Another important strand of singular cardinal combinatorics is the investigation of bounds on $2^\kappa$ for $\kappa$ singular. This has been successfully done by Shelah, but it is not know if his bounds are sharp. A very important problem in this area is the \emph{PCF Conjecture}:
\begin{quotation} Suppose that $A$ is a progressive set of cardinals with supremum $\kappa$ and $\kappa$ is not a cardinal fixed point. Then the cardinality of the PCF(A) is less than or equal to the cardinality of $A$. \end{quotation}
The most important special case of this problem is: \begin{quotation} Suppose that $\aleph_\omega$ is a strong limit cardinal. Then \[2^{\aleph_\omega}<\aleph_{\omega_1}.\] \end{quotation}
Both of these problems are investigated in the positive sense by combinatorial methods.
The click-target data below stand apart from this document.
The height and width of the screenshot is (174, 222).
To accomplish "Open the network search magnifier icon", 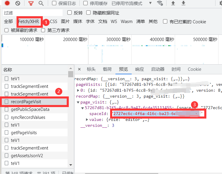I will tap(41, 4).
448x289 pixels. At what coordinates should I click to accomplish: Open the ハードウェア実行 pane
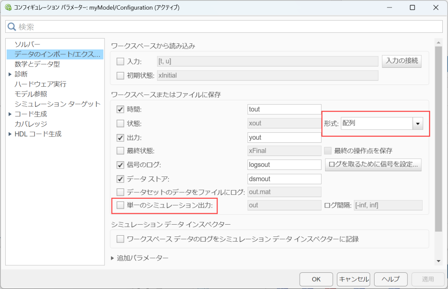[40, 84]
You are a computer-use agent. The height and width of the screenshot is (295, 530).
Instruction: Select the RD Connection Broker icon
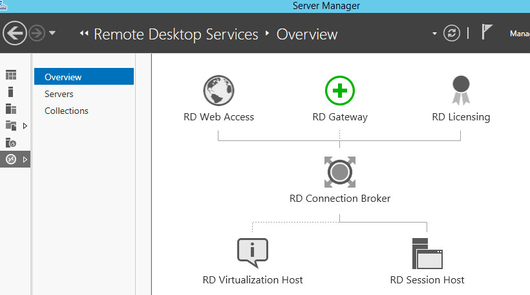340,172
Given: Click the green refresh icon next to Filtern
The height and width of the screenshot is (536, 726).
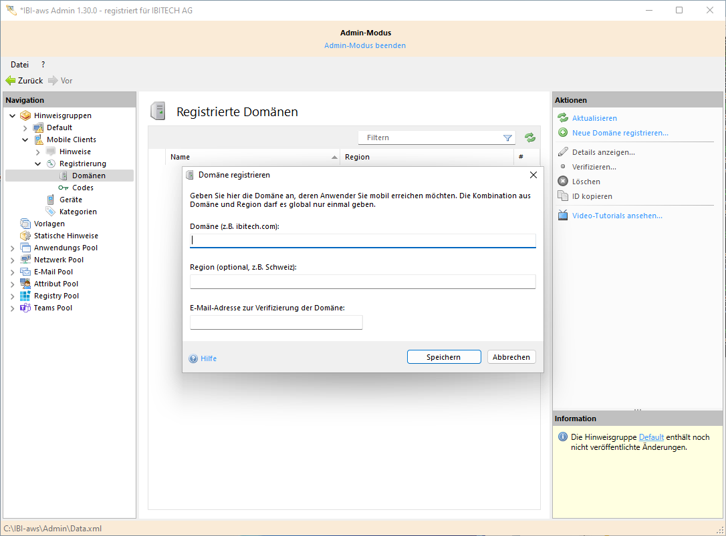Looking at the screenshot, I should pyautogui.click(x=529, y=137).
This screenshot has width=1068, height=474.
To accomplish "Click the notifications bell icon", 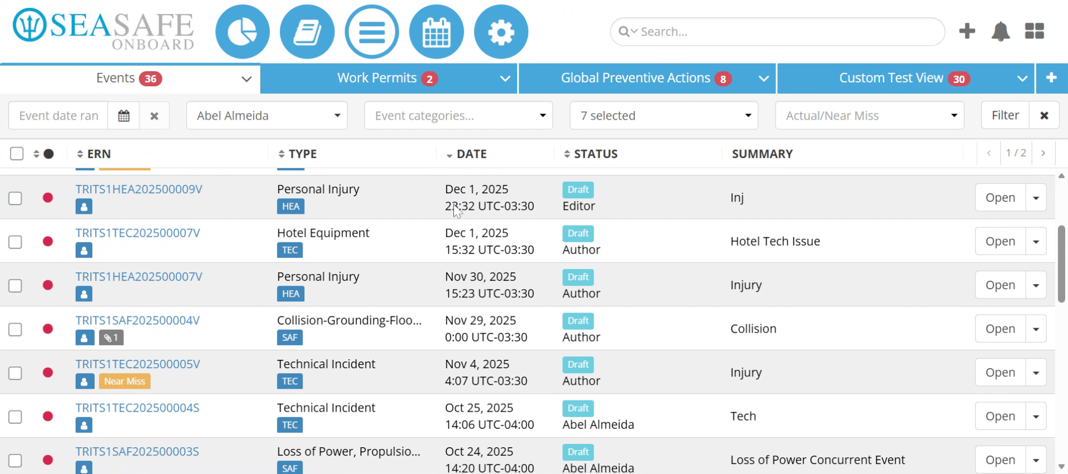I will click(1000, 31).
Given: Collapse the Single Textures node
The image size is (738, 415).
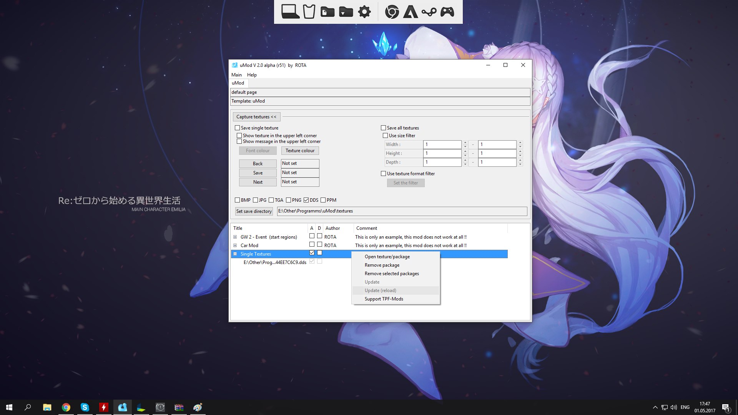Looking at the screenshot, I should click(235, 254).
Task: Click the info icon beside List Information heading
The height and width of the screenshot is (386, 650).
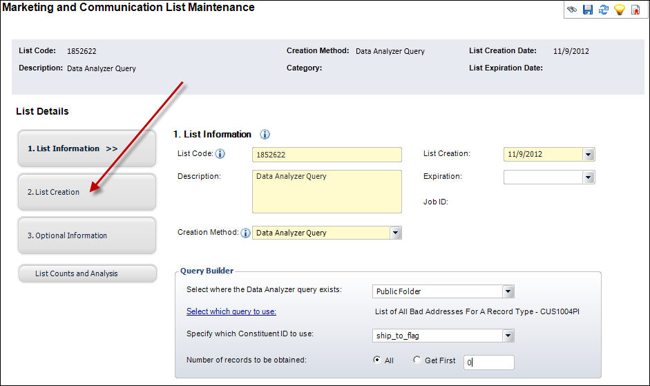Action: click(x=265, y=135)
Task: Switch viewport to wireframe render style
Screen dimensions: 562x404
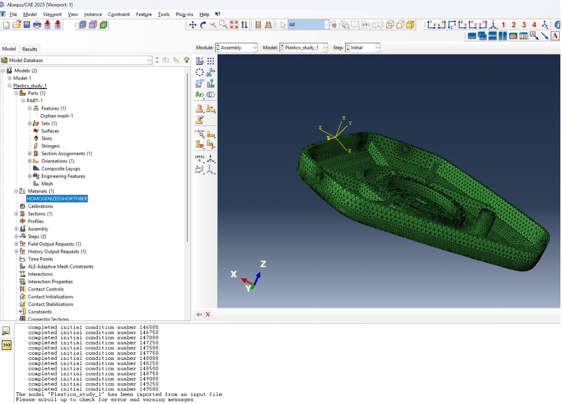Action: tap(389, 25)
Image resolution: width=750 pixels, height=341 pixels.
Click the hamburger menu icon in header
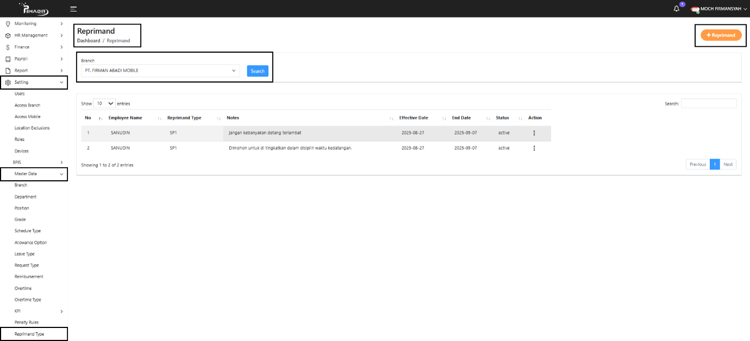pos(73,9)
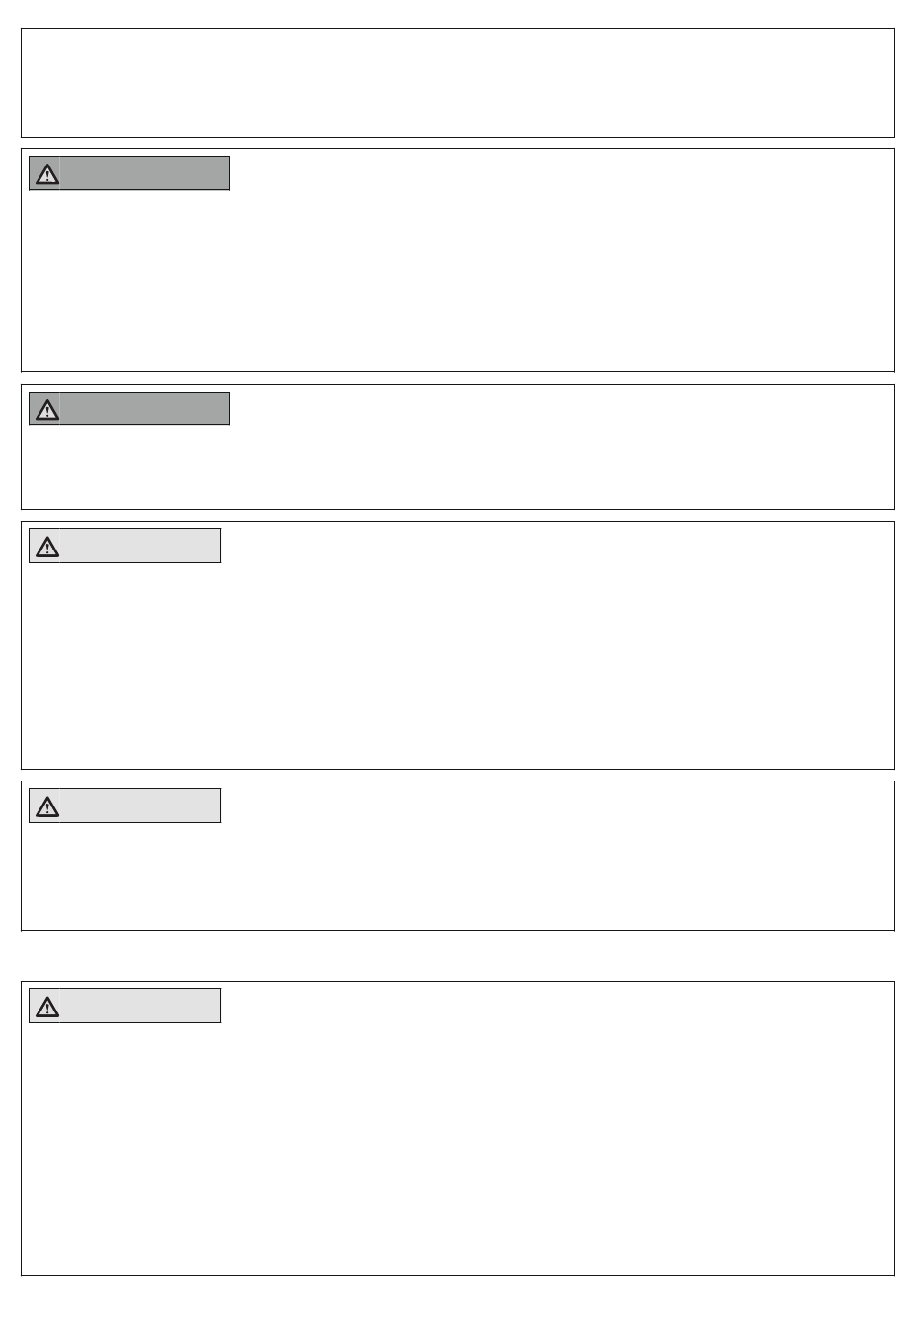Click blank body of second dark-banner panel
The height and width of the screenshot is (1331, 915).
[x=458, y=467]
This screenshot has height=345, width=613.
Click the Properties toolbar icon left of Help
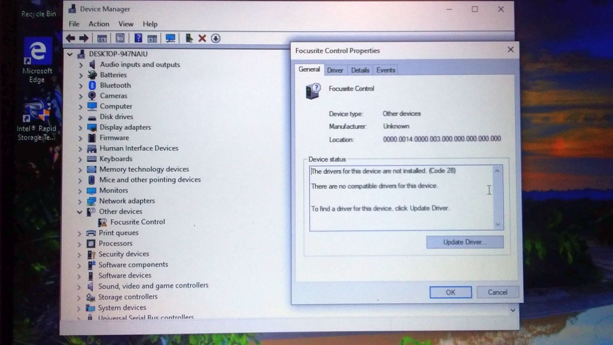pos(120,38)
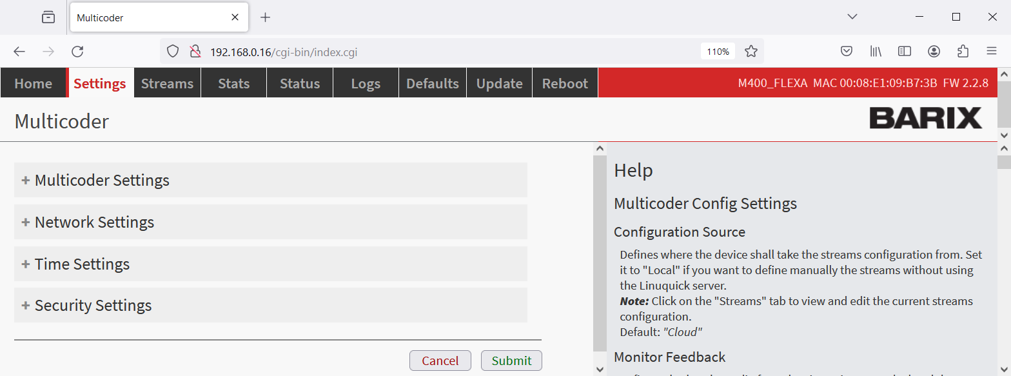Bookmark this page with the star icon
Viewport: 1011px width, 376px height.
coord(751,52)
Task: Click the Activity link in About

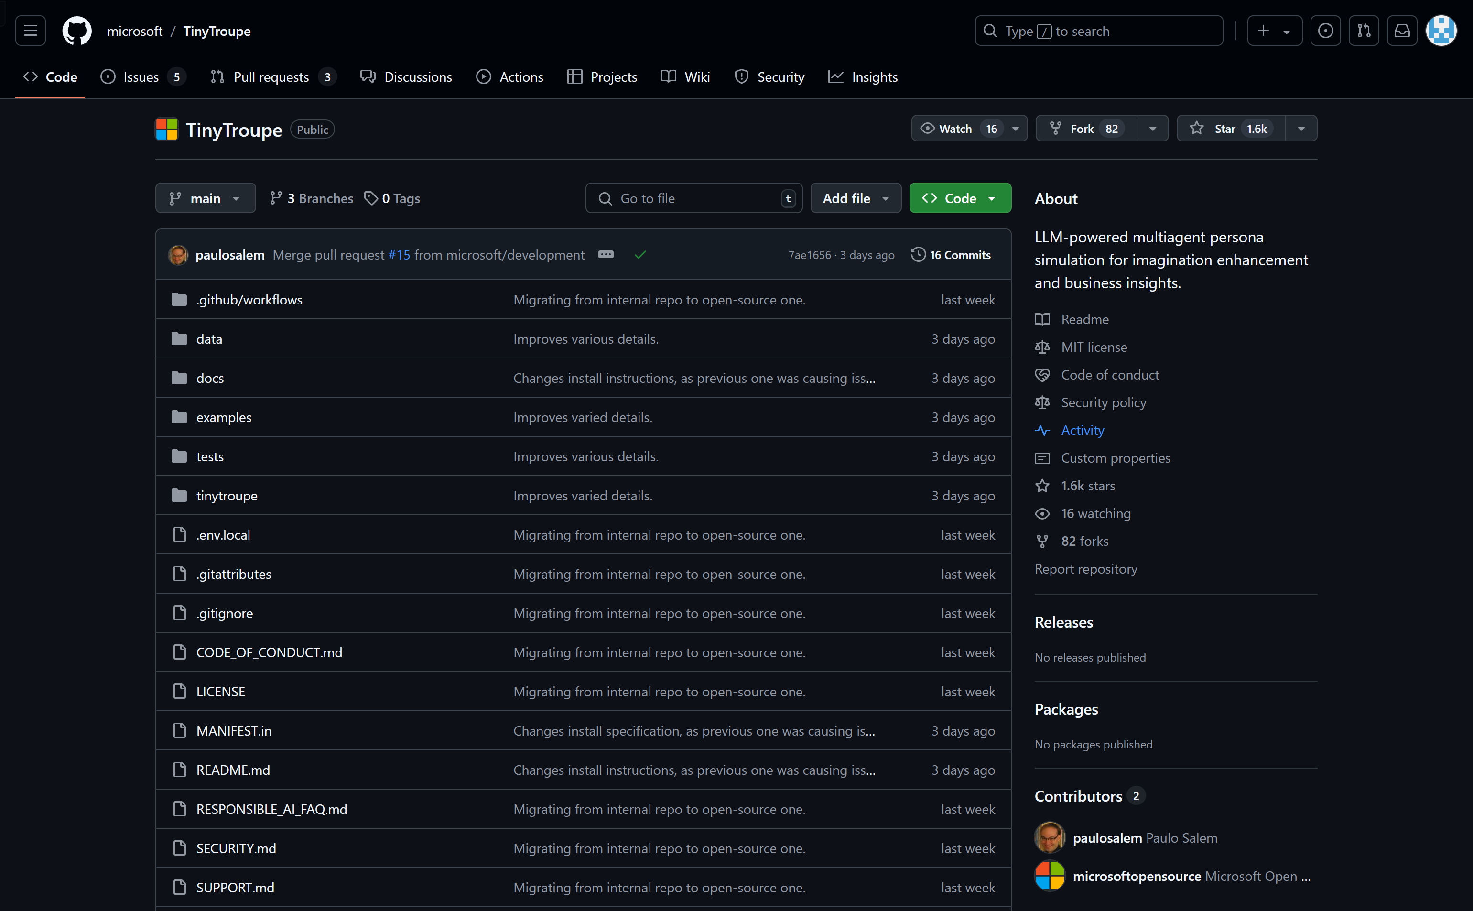Action: (x=1082, y=430)
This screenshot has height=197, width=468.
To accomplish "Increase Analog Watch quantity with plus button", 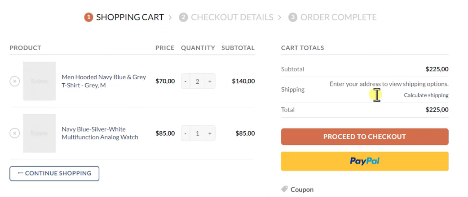I will click(210, 133).
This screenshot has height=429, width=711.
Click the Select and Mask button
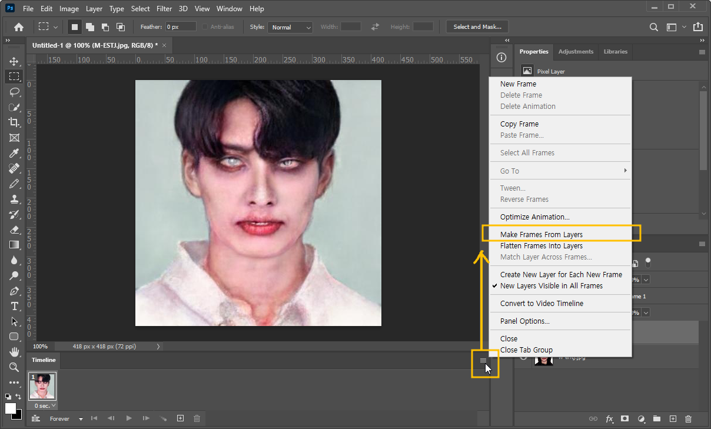(477, 26)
However the methods that give counterexamples to conjectures seem to require intricate forcing techniques. This technology, originally discovered by Magidor, has been developed into a fearsome machine by Gitik, among others. This machine is the main source of examples that provide limitations on what can be proved using purely combinatorial methods.
Another important issue is PCF axiomatics. This can be summarized by saying that the study has two parts: \begin{enumerate} \item PCF completeness \item Topological properties of PCF structures. \end{enumerate} The first part attempts to build models with cardinals whose PCF structure is isomorphic to a given abstract PCF structure. The second attempts to build abstract PCF structures with particular cardinal and topological properties. Success on these two projects would give a picture of the exact relationship between the PCF theory and cardinal arithmetic.
The final strand is given by ``inner model theory". Many, if not most, examples of interesting singular cardinals phenomena produced by forcing require assumptions beyond ZFC. The \emph{inner model theory} is a large body of work showing that these assumptions are necessary. Inner model theory combines purely combinatorial techniques with techniques from the study of the fine structure of Godel's universe $L$.
It is hoped that by bringing this group of emminent researchers together, significant progress can be made on the problems listed above, as well as the large number of associated problems and sub-problems.
\section{The Participants}
The proposed participants come from 11 countries. They include 8 speakers from various Internation Congresses of Mathematicians, one of whom was a plenary speaker. Listed by nationality of workplace: Canada (4), USA (9), Germany (5), Israel (5), Hungary (4), Japan (4), Spain (3), England (2), Czech Republic(2), Finland (2), France (1).
Roughly speaking: the Americans work on the combinatorial side and on inner model theory. The Canadians work largely on the combinatorial side. The German's have worked on the inner model theory and three of them have co-authored a book on Cardinal Arithmetic. Israel has been a center for Singular Cardinals Combinatorics, being home to both Shelah and Gitik. The Hungarians have a long tradition of applying singular cardinal combinatorics to partition problems. Questions and results of Erd\"os played a crucial role in the history of the subject, and Erd\"os's collaborators continue to be very active in the area and are suggested participants.
Japan has an emerging school in set theory and members of that school are quite enthusiastic and active. The suggested participants from Spain have results related to the PCF axiomatics. England has workers in inner model theory and PCF. The Czech Republic has important members of the community, as do Finland and France.
Six of the proposed applicants are ``young" as determined by holding a postdoctoral position or being within 5 years of their Ph.D.